Last year the Atlantic spawned a record number of ocean storms, with Theta being #29. Remember Hurricane Harvey over the Houston area a couple of years ago. Into the late 1960's hurricanes typically lost 75% of their intensity in the first day of landfall. These days, the decay is only about 50%.
There is a reason why the North Atlantic (or any ocean region in the world) has no hurricanes in the winter. The surface temperature is cooler. The warmer the temperature, the more favorable for the formation of cyclonic storms and stronger monsters.
Incidentally, there is potential for the Blue Revolution to enhance the environment by extracting carbon dioxide from the atmosphere (with the concomitant addition of iron--Martin hypothesis--that's John Martin to the right) and cooling the water surface to minimize the formation and strength of hurricanes. Thus the need for something like the Pacific International Ocean Station to test out these concepts.
About that question: Can global warming be an extinction event? Yes, for maybe 20% of certain species, like the Mediterranean Monk Seal or plants in the Amazon. But surely us Homo sapiens will eventually do something about this. Unless this warming triggers release of methane from the ocean floor and tundra. Then, The Venus Syndrome. So yes, global warming can end life on Planet Earth.
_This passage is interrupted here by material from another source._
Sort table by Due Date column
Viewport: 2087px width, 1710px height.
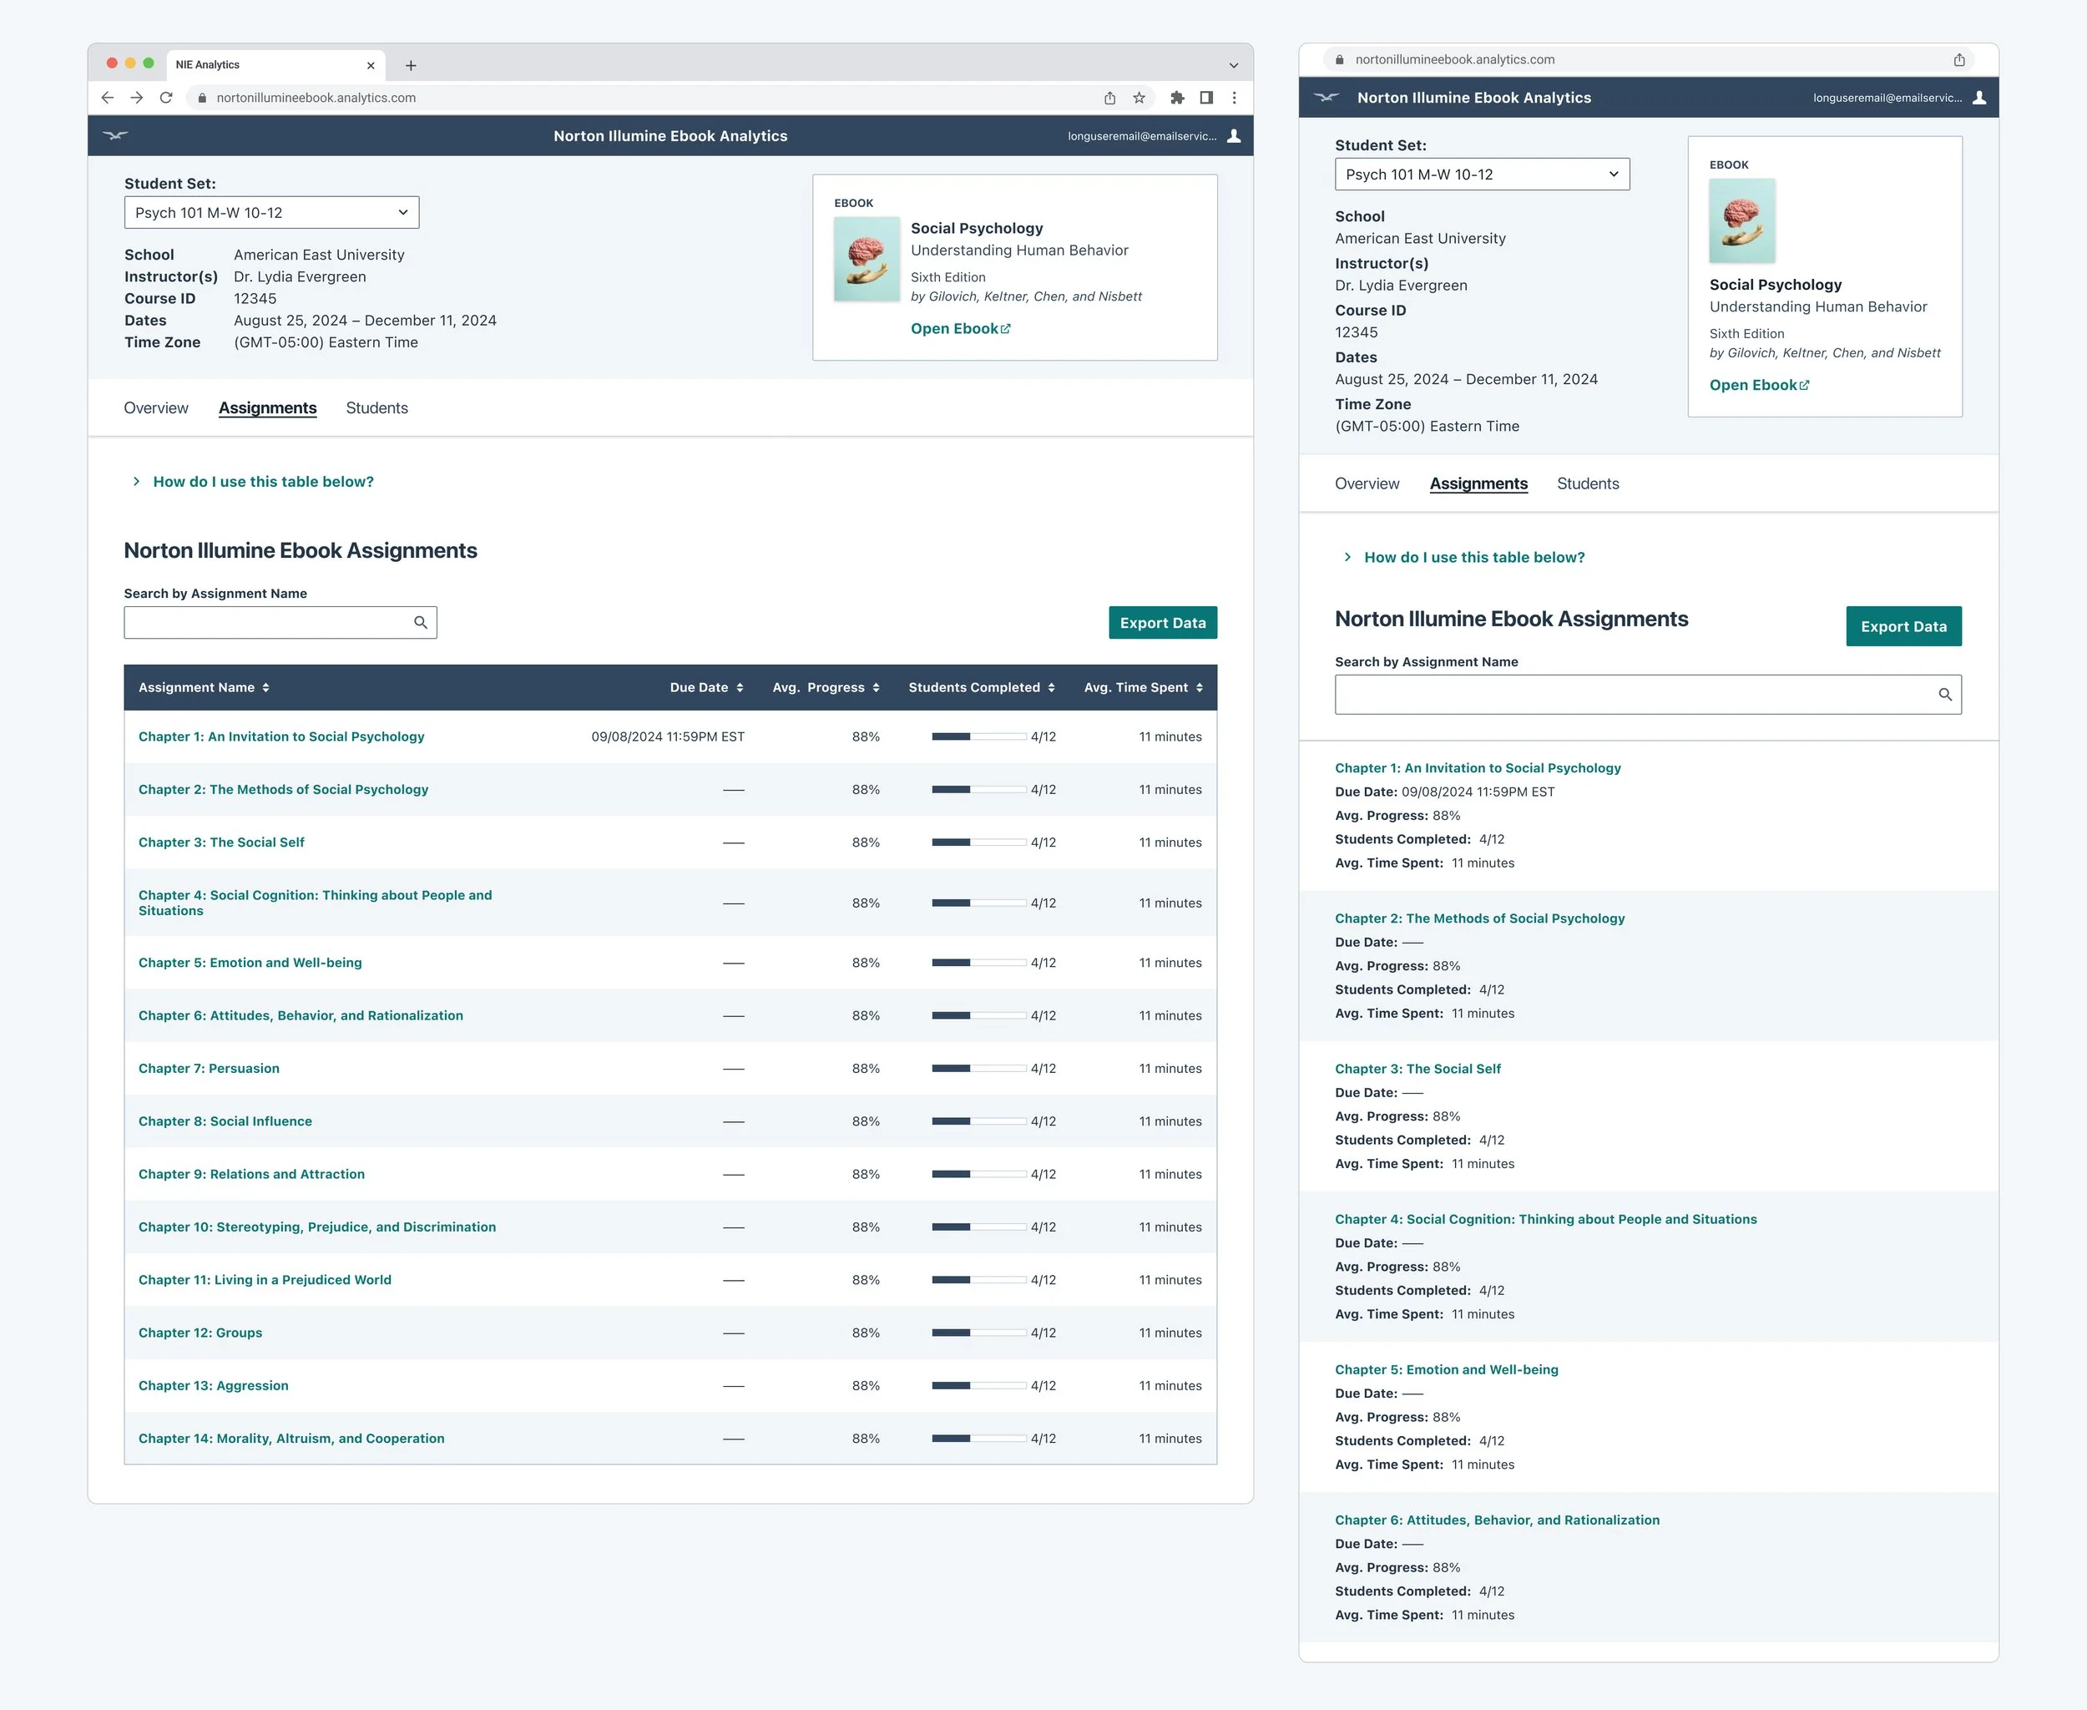click(706, 688)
This is shaping up to be a most interesting week, with the flight into space on Tuesday (July 20, date of when Neal Armstrong first walked on the Moon in 1969) of Jeff and Mark Bezos, Wally Funk (82-year old pilot, who was one of the Mercury 13 women--and will become the oldest person in space, replacing as #1 John Glenn, who went up at the age of 77) and Oliver Daemon, an 18-year old student, who will become the youngest (Gherman Titov of the Soviet Union then 26 is now the youngest). The following day, July 21, begins the Tokyo Summer Olympics with soccer and softball. I'll report on both tomorrow.
If you live in Hawaii or ever came for a visit, surely you had Aoki's shave (the tense might be wrong, but this is how it goes here) ice and a bento plate at Rainbow Drive-In. Here are before and today photos:
You would think Aoki's has been forever in Haleiwa, but it only first opened in 1981. Rainbow Drive-In started in 1961, so is 60 years old.